The database that stores vital medical information on millions of NHS patients crashed last week. Outsourcing giant CSC, which won a £973m contract to run part of the Care Records system in 2003 and has picked up more contracts since, was forced to invoke disaster recovery when hospitals and local surgeries were unable to …
...yet there was no impact to patient care?
So CSC are saying that no GP surgeries in their territory needed choose & book and noone needed to give patients results of biopsies/blood tests? etc.
Then again it's no surprise. Only last summert at the Intersystems Symposium CSC were they saying their system is 100% reliable, with so many backup systems it would be impossible the system would be unavailable.
Yarr, pirate icon because you don't have a highwayman icon - because what CSC are charging for a glorified data centre is highway robbery.
That under the 'design' of the care records system, there would be no records on a hospital site. Nothing. All done in a remote data centre.
If you lost your network connection, then the hospital would have no access to records. Its own, or anyone else's.
And when there is any fault in the data centres, all sites are taken out, instead of just one.
And in those millions of records, some poor sod who has a record for back pain, probably gets corrupted and now is down as having cancer or some other ailment.
I wonder if individual records have a CRC/Hash checksum against them?
I recently had cause to get a letter from the government telling me I had no NHI contributions for 2008. Yet they had sent me a computer generated P60 showing me I had.
And they want to give us computer held IDs....
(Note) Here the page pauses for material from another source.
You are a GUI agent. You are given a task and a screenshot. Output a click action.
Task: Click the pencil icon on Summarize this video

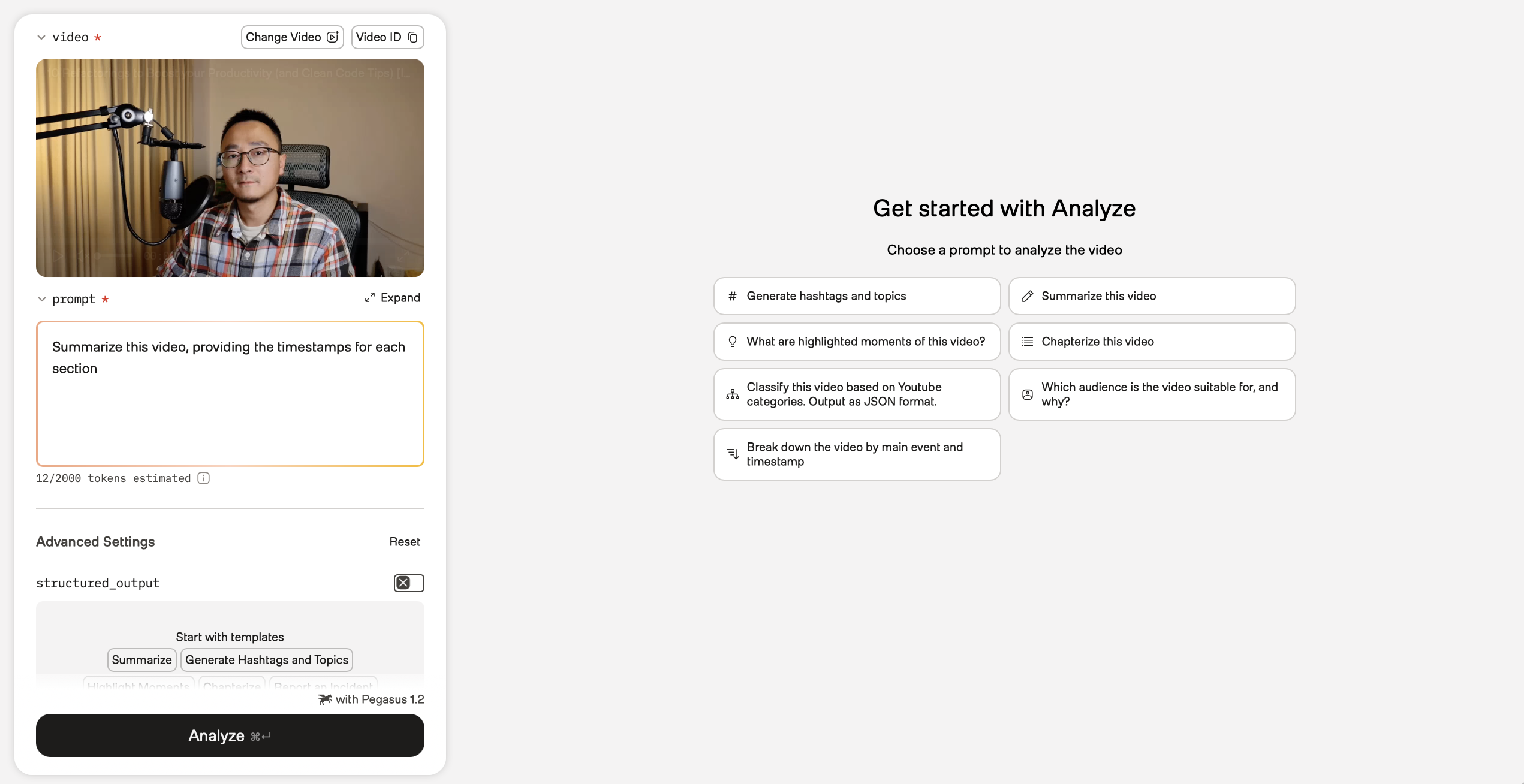tap(1027, 296)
But this was not 'disaster recovery' - nobody said anything about fire/flood/dead servers or the like. The system was just unavailable for an extended period of time, which a hot standby would have coped with seamlessly. And even if it had been a disaster, the same rules apply. If this database is so critical - which it apparently is - the backup should kick in without any fuss. Sadly it would appear that no such backup is available. Fail on every level.
Do you have reading problems?
"There was a temporary loss of services to a small number of Trusts within our region on 10th February 2009"
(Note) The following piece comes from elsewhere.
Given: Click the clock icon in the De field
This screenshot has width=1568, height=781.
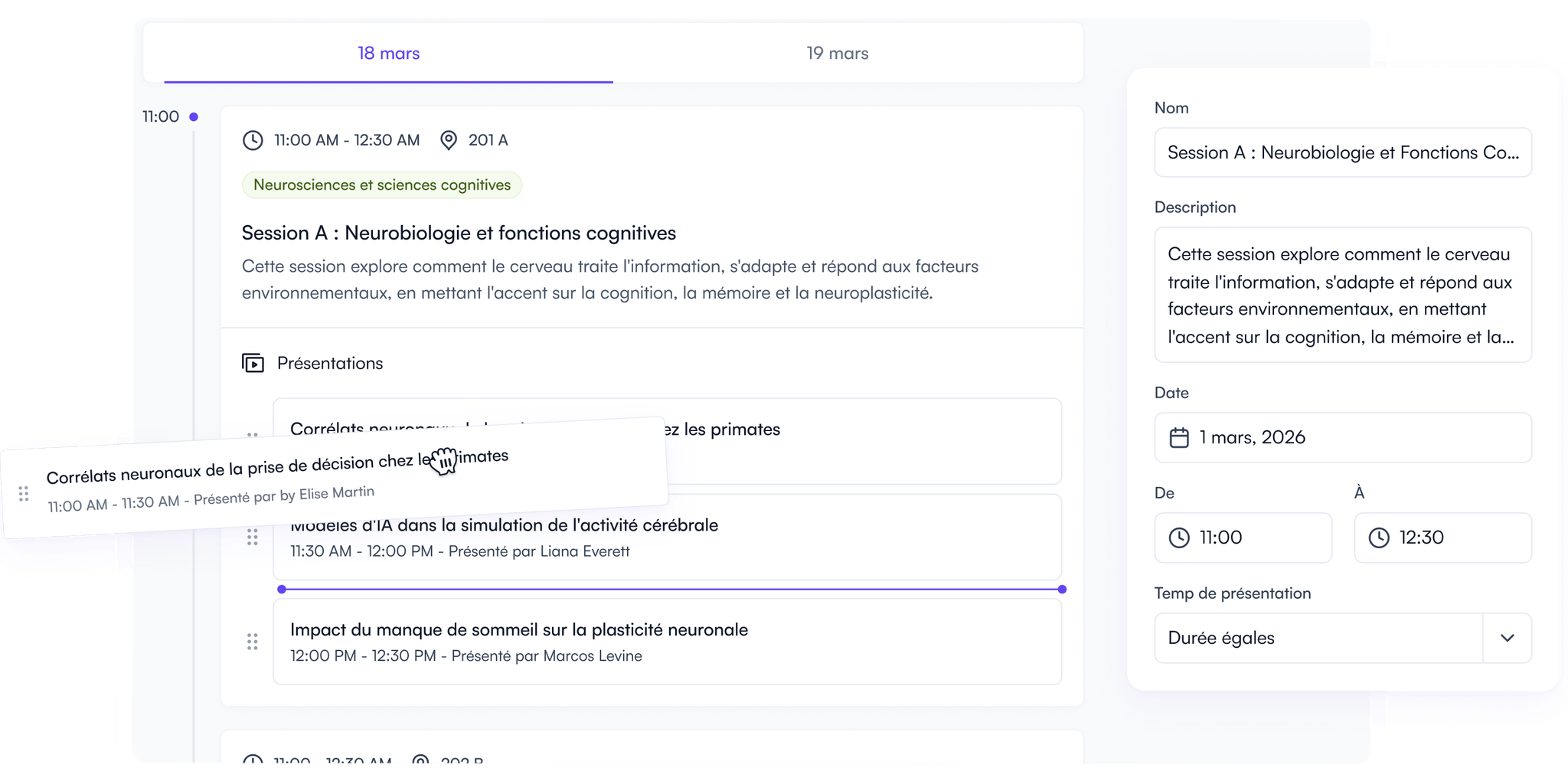Looking at the screenshot, I should pyautogui.click(x=1181, y=538).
Loss of services means they were unable to access the patient data on the system in several Trusts - that's quite a lot of people who's records were unavailable when they attended an appointment.
How does that not jeapardise patient care?
Well yes that's how it's supposed to work. The shared database is is a way for different clinicians involved in the care of a particular patient to share data in an electronic form, rather than via letter or fax. Today, when you leave hospital, your GP is sent a letter describing the outcome of your hospital stay (what was done, medication given, etc). The shared database means that he can now receive that data electronically. This doesn't preclude the hospital system or the GP practice to have its own electronic record, as it's always done.
So, if the connection to the shared database goes down, patient care is not severely affected, it just means that some information generated by another system will only be available once the connection is back up. And if some communication needs to happen in the meantime, they can always revert to good old manual methods, such as picking up the phone.
It'd be nice if you stopped spreading FUD over that programme. I won't deny that it's grossly late and over-budget but it's also been designed so that if one component fails it has minimal impact on patient care. And obviously, the SLA around any system takes into account how critical that system is to said patient care.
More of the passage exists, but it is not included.